Old lead pipes push replacement plan in New Jersey capital

A worker hands a piece of lead pipe to a colleague as they work to remove water service lines Thursday, Jan. 9, 2020, in Trenton, N.J. The city announced it is replacing 37,000 lead pipes over five years as part of an an effort to remove the potentially harmful pipes. (Mike Catalini/AP Photo)

A worker hands a piece of lead pipe to a colleague as they work to remove water service lines Thursday, Jan. 9, 2020, in Trenton, N.J. The city announced it is replacing 37,000 lead pipes over five years as part of an an effort to remove the potentially harmful pipes. (Mike Catalini/AP Photo)

All 37,000 of the lead water pipes in New Jersey’s capital city will be replaced over the next five years at an estimated cost of $150 million, Trenton officials said Thursday.

The announcement comes about five months after the state’s biggest city, Newark, said it would speed up the replacement of its 18,000 lead lines over the next 2 1/2 years — and as the state grapples with how to move forward with its old water infrastructure.

Trenton’s publicly owned water utility draws water from the Delaware River and serves some 200,000 customers in the city, in addition to surrounding communities of Ewing, Hamilton, Hopewell and Lawrence.

Pipes will be replaced in phases as the city and Trenton Water Works, the public utility, continue to secure funds, which are coming from the state infrastructure bank, as well a federal program, according to David Smith, the water works chief engineer.

Residents must register on the utility’s website and pay $1,000 to have their lines replaced, Democratic Mayor Reed Gusciora said. That’s a savings, he said, since replacement typically costs about $2,000-$5,000 per line. About 7,000 people have already registered to have their pipes replaced, and officials say they hope to make the replacement mandatory and at no cost at some point.

Trenton has struggled with lead in its water for years, though Gusciora said 2019 was the first year in memory that the water’s lead level was under the federal limit of 15 parts per billion.

“Our intention is to make up for some lost time. We’re going to hit this aggressively,” Smith said.

Lead in drinking water has been linked to developmental delays in children and can damage the brain. It is most often caused by pipes connecting a home to a water main as well as by lead fixtures or lead solder.

The problematic water took on new urgency over the summer when tests came back positive for lead in some of Newark’s drinking water. That led the mayor and county officials to work out an agreement for a $120 million bond to speed up lead pipe removal from 10 years to nearly three years.

Democratic Gov. Phil Murphy also called for a $500 million bond to pay for replacing all the lead pipes in the state. There’s a consensus that price is the biggest factor holding up replacement, though it’s unclear whether Murphy’s proposal would cover the cost.

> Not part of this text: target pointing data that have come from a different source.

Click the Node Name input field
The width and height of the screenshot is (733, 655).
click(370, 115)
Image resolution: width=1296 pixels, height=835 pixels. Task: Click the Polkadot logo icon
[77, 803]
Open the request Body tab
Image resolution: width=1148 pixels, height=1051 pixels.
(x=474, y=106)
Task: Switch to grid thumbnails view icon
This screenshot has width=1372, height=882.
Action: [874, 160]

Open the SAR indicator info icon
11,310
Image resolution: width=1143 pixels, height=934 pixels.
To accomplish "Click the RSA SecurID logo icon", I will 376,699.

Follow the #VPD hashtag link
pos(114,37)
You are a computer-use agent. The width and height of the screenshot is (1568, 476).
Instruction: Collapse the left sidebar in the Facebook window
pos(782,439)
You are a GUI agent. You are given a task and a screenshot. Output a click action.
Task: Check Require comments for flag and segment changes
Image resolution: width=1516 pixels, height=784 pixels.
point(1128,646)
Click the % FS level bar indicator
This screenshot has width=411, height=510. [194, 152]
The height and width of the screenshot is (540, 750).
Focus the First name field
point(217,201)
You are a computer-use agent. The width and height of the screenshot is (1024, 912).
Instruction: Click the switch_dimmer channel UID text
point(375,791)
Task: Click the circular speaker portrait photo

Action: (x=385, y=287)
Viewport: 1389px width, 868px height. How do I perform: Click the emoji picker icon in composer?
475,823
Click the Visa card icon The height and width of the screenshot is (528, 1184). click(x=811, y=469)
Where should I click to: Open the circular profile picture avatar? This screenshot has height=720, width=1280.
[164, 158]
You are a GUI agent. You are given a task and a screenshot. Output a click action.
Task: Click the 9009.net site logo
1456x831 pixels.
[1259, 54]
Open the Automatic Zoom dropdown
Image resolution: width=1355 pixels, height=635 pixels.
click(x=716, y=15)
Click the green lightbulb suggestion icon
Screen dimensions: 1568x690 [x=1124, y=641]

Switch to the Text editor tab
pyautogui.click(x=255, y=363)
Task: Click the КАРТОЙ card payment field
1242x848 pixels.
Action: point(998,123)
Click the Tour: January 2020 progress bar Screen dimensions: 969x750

Another issue is the incomplete picture officials have of where lead pipes are located. The state began asking the state’s 600-some water utilities to submit inventories of their systems last year, but so far only 160,000 lead pipes have been accounted for. Other estimates show the figure is likely double that.

Trenton has an inventory of all the lead pipes its responsible for, Smith said, but homeowners and businesses own the stretch of line that runs from the street to the house.

That information is much more difficult to come by, he said, though Trenton will be replacing the entire length of lead pipe with copper to eliminate that issue.

Other states have begun replacing lines, as well. In Michigan, Flint’s lead levels spiked in 2014 after the city switched its water source. That led the state to come up with a plan to replace all 500,000 of the state’s lead pipes.